EXERCISE BRIEF ::
Please output exactly the lines from the one containing "Aceptar (138, 2217)" through the end of the records below, leaving out any pictures.
• • • •
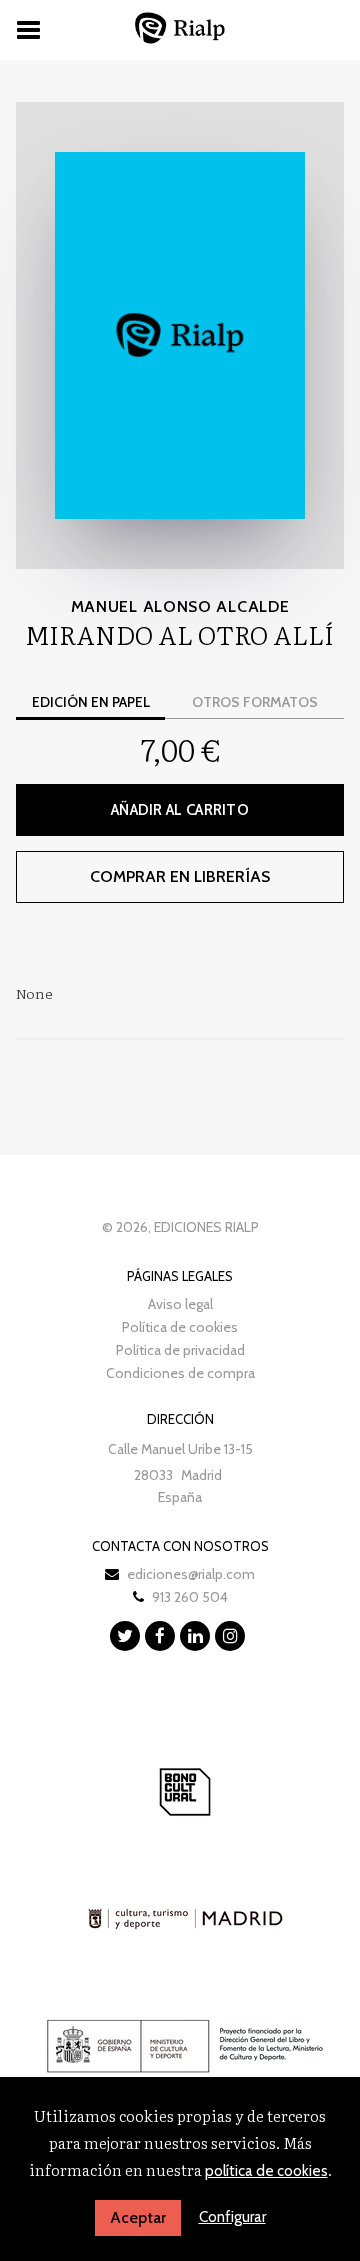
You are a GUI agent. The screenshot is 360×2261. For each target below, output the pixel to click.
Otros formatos (255, 702)
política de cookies (266, 2171)
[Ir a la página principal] (180, 27)
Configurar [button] (232, 2217)
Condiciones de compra (180, 1373)
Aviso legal (180, 1304)
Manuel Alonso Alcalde (180, 606)
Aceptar (138, 2217)
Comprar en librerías (180, 876)
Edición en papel (91, 702)
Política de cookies (180, 1327)
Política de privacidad (180, 1350)
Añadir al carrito (180, 810)
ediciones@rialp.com (191, 1574)
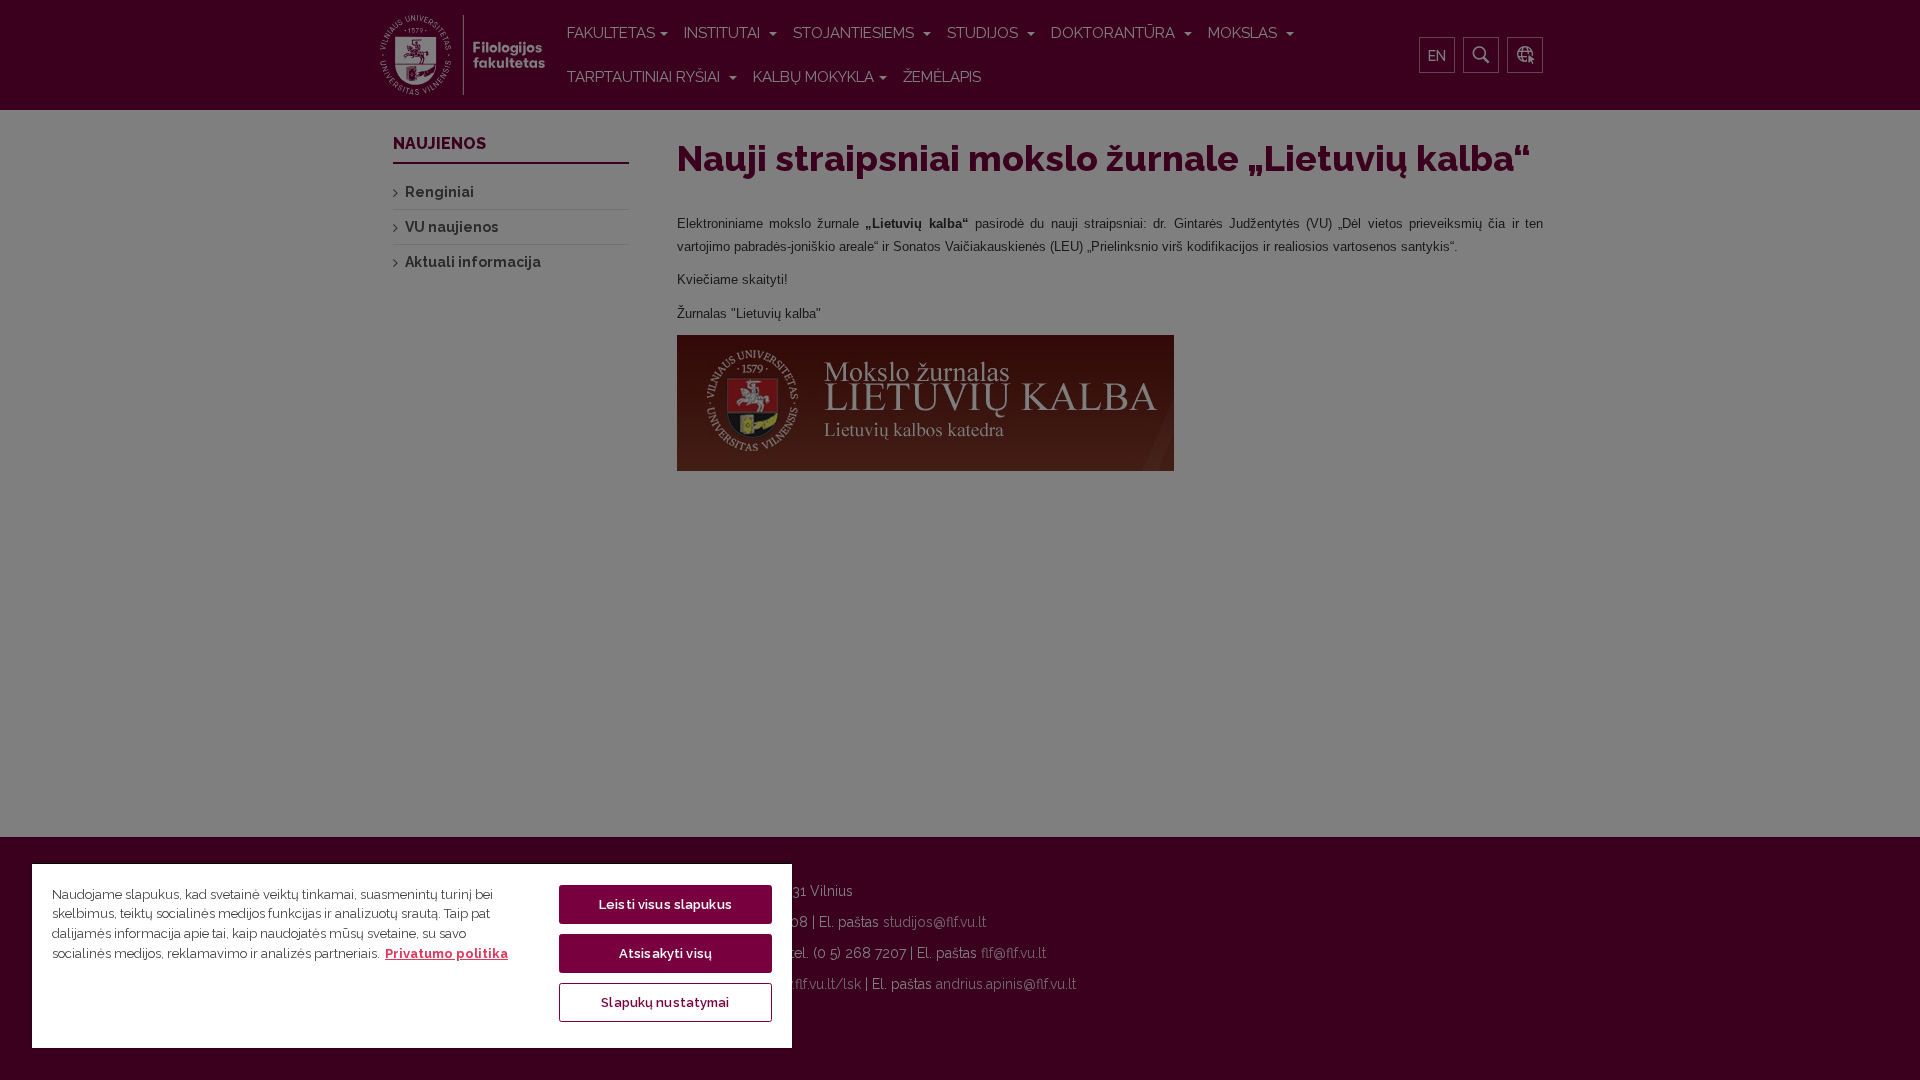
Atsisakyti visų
• • • •
WRITTEN REPLY ::
Aceptar (138, 2217)
Comprar en librerías (180, 876)
Edición en papel (91, 702)
Política de cookies (180, 1327)
Política de privacidad (180, 1350)
Añadir al carrito (180, 810)
ediciones@rialp.com (191, 1574)
Atsisakyti visų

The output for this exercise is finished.